Collected data
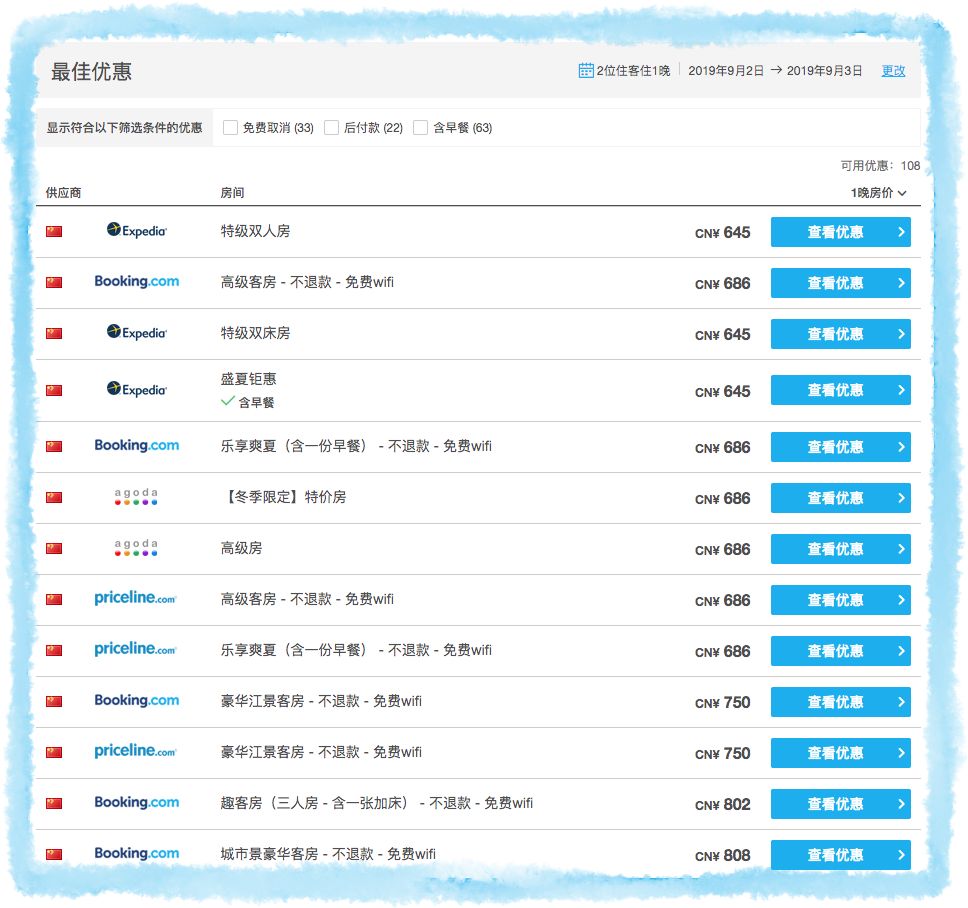
Task: Expand the 查看优惠 chevron on the 645 Expedia row
Action: point(903,232)
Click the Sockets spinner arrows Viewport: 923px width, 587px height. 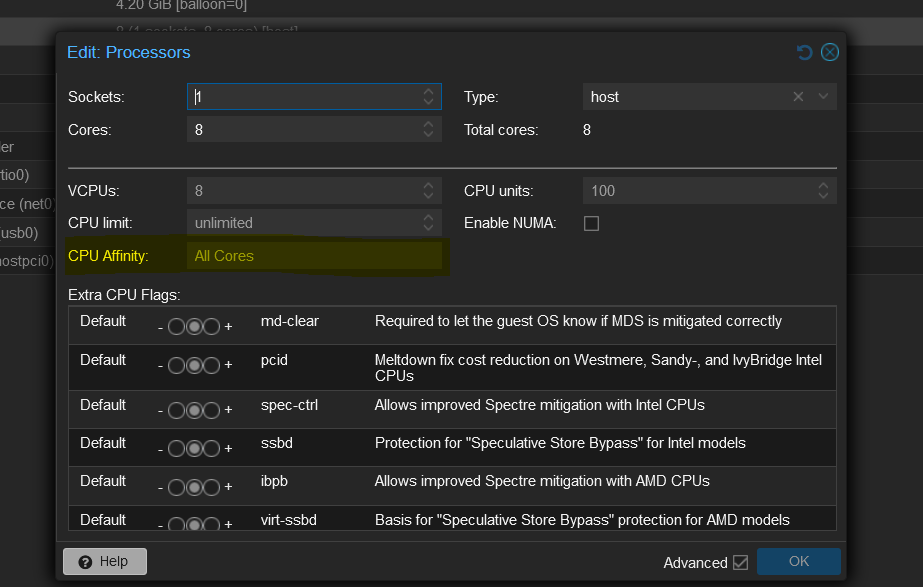click(429, 97)
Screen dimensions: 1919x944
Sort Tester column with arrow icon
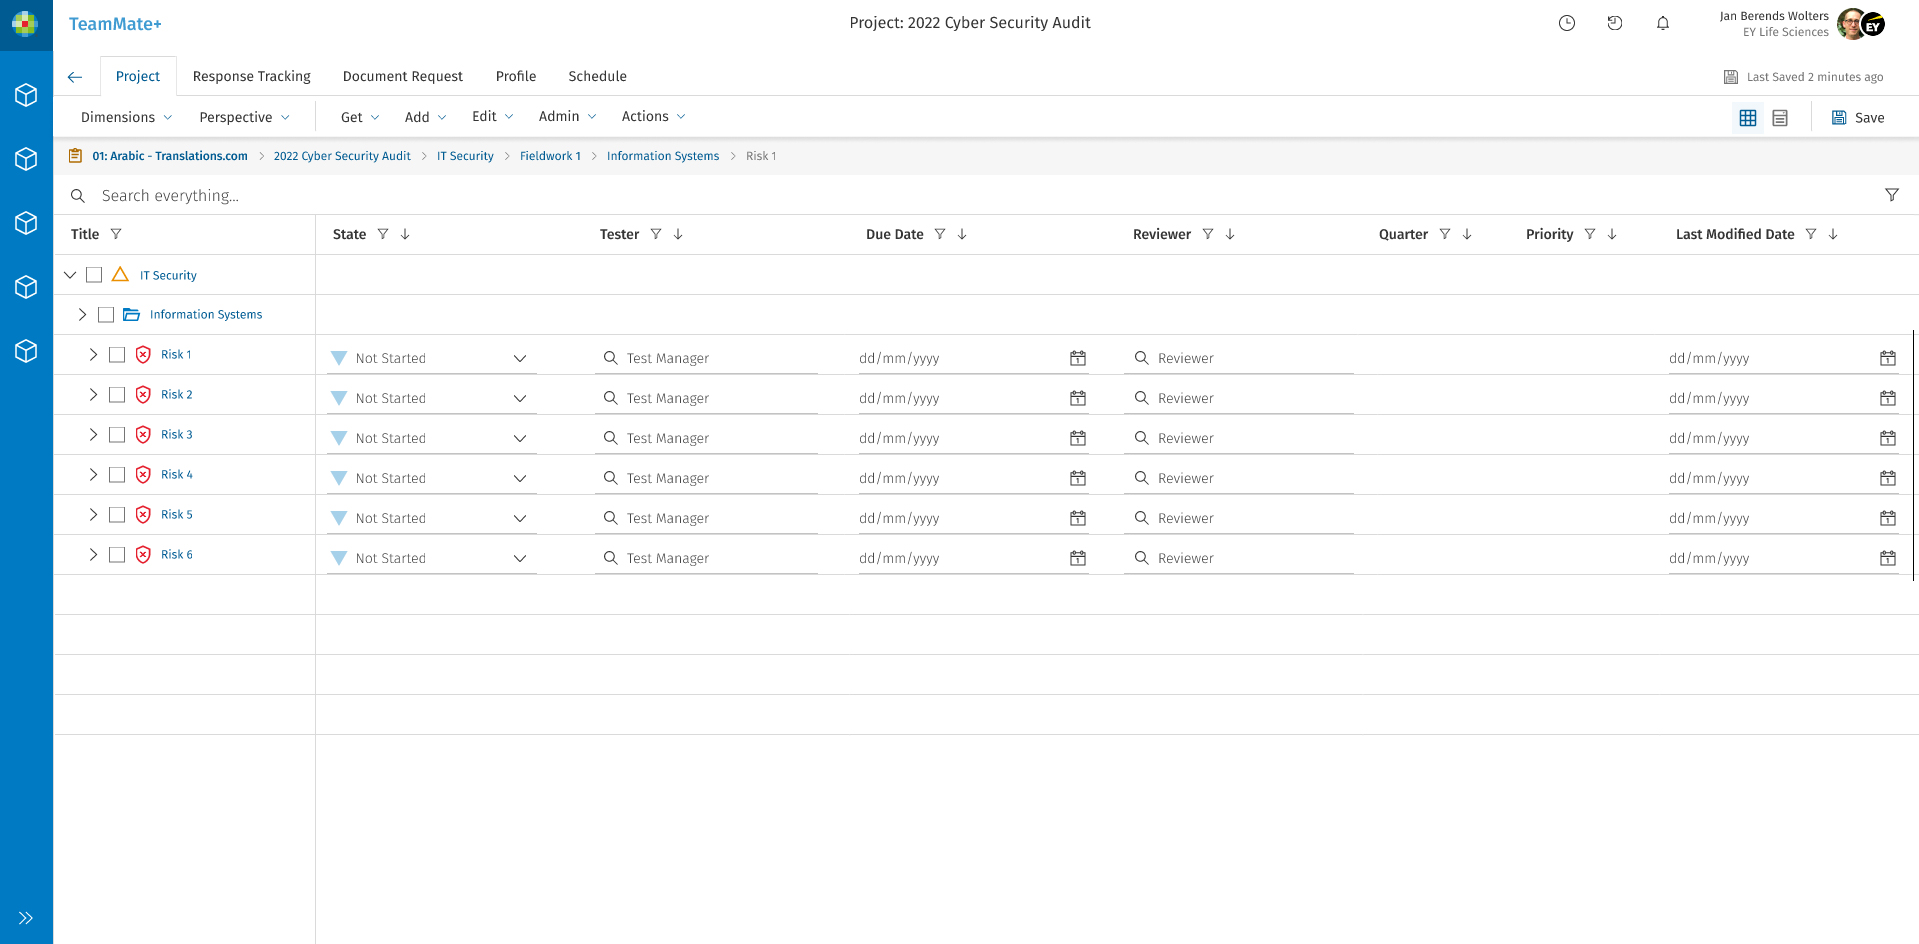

EXERCISE REQUIREMENTS – Copy the lines of the records, beginning where the line containing "Screen dimensions: 1919x944" appears and continuing through the final line, exactly and with no pictures.

RESPONSE –
Screen dimensions: 1919x944
Sort Tester column with arrow icon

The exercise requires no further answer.